Significant increase of detected COVID-19 in Stockholm wastewater
The concentration of coronavirus found in municipal wastewater has doubled during the recent weeks and has now reached similar levels as in May 2020. New research confirms that wastewater analyzes can warn of future virus outbreaks in society.
In a collaboration between SciLifeLab, Royal Institute of Technology (KTH), and Stockholm Vatten och Avfall, scientists have followed the development of COVID-19 in Stockholm since April, by periodically collecting wastewater samples from treatment plants in Henriksdal and Bromma. The content has then been analyzed through genetic analysis.

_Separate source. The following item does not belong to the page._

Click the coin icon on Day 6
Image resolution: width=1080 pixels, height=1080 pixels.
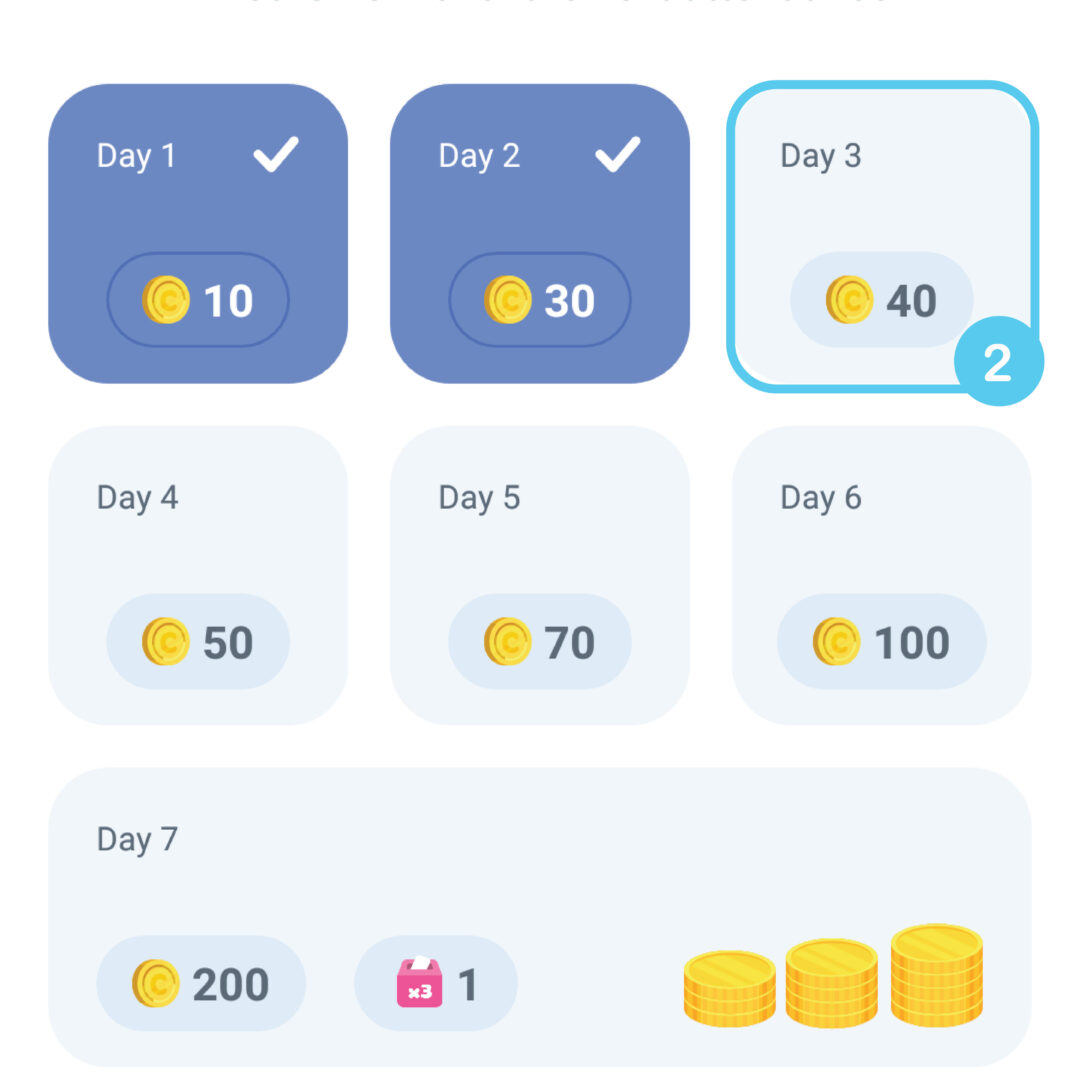point(837,642)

“We see similar, distinct increases in the data during week 39, at the end of September. Then the virus concentration started to approach the levels we saw in May”, says Cecilia Williams (SciLifeLab/KTH).
As the number of people tested for the virus was ramped up greatly during August and September, the high number of identified infected individuals in the community could be a direct result of increased testing.
Now however, the researchers can confirm that the recent observed increase in COVID-19 cases is reflected in the wastewater samples, and not due to the increased testing.
“My interpretation is that this latest increase definitely reflects an increased number of infected individuals in society. It will be interesting to see the results next week, if the trend continues and the number of COVID-19 cases continues to increase, says Cecilia Williams.
The water analysis results also strengthen the Public Health Agency’s conclusions earlier this year, regarding the connection between the number of tests and those found infected.
“We see in the graph that a large peak of confirmed cases of COVID-19 in Stockholm took place during the same period as testing in society increased in June. This was while the amount of virus particles in the water during the same time period clearly decreased. That result supports the Swedish Public Health Agency’s conclusion”, says Cecilia Williams.